Lorsque papa t'a quittée, laissant derrière lui un vide immense, j’ai été celle qui t’a soutenue pour que tu ne t’effondres pas. Au moment où tu t’es mise à boire pour oublier, oubliant que j'étais là, j’ai tout fait pour t’aider à arrêter, remplaçant l'alcool par ma présence. Lorsque tu étais malade, je restais à ton chevet jour et nuit, veillant sur ton sommeil. Le jour où tu as ramené cet homme à la maison, lui ouvrant notre intimité sans la moindre méfiance, j’ai avalé mes peurs et j’ai fait semblant d’être d’accord, juste pour te voir sourire.
Alors pourquoi, toi, tu n’as rien fait pour moi ? Bordel, je suis ta fille ! Ta propre chair ! Je ne te demandais pas la lune, ni des cadeaux coûteux. Je te demandais juste de jouer ton rôle de mère, de me protéger… ou simplement d’être humaine.

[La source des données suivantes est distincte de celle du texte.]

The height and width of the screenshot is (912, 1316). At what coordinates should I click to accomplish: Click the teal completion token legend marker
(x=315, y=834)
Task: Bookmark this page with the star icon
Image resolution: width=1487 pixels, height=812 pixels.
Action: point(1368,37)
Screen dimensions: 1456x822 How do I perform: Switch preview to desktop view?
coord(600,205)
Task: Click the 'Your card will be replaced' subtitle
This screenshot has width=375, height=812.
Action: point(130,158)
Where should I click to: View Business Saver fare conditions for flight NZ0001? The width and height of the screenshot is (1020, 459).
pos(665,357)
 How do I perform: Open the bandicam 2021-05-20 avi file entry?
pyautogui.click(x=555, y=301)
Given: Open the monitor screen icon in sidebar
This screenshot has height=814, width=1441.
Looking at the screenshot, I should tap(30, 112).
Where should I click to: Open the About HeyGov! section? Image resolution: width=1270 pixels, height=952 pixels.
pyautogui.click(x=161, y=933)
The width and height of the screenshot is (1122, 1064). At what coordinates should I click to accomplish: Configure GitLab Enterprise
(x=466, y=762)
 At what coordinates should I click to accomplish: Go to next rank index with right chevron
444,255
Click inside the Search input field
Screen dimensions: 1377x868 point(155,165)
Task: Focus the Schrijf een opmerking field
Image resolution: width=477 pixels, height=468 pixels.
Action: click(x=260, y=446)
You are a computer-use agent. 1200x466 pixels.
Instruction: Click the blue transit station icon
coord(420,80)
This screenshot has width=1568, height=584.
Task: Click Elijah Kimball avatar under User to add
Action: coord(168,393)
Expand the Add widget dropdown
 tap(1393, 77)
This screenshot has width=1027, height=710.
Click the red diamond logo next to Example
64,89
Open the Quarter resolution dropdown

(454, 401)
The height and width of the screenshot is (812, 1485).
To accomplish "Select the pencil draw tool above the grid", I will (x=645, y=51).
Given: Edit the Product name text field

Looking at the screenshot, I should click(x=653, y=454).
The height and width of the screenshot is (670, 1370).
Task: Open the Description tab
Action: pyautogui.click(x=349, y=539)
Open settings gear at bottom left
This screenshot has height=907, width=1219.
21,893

Lorsque cet homme a commencé à être violent avec moi, lorsque ses mains ont commencé à me frapper, tu n’as rien fait pour me protéger. Tu as détourné le regard. Je croyais de tout mon cœur que tu ne savais pas. Que tu étais aveugle à ma douleur. Ou que tu ne réalisais pas la gravité de ce qui se passait sous ton toit. Alors je subissais sans broncher, en me taisant pour te préserver, espérant qu’un jour tu réagirais, qu'un instinct maternel s'éveillerait enfin. Mais la vérité, c’est que tu t’en fichais. Tu ne m’aimais pas suffisamment pour t’inquiéter, pas même assez pour m'écouter quand je pleurais en silence.
Alors le jour où cet homme a commencé à me violer, brisant ce qu'il restait de mon innocence, encore une fois, tu ne t’es pas souciée de moi. De la douleur et de la honte qu’il m’infligeait chaque soir. Il a recommencé encore, et encore, transformant ma maison en prison.
J’ai tellement mal à chaque fois. Mais tu savais… tu savais tout, et tu as laissé faire. Aujourd’hui, je le réalise avec une clarté glaçante.
Alors adieu maman. Je m’en vais pour tenter de guérir, si tant est que cela soit encore possible. Et je ne reviendrai sans doute jamais. Tout comme je n’oublierai jamais ton silence. Je t’aime, malgré tout, même si cet amour n'est plus suffisant pour me garder en vie ici.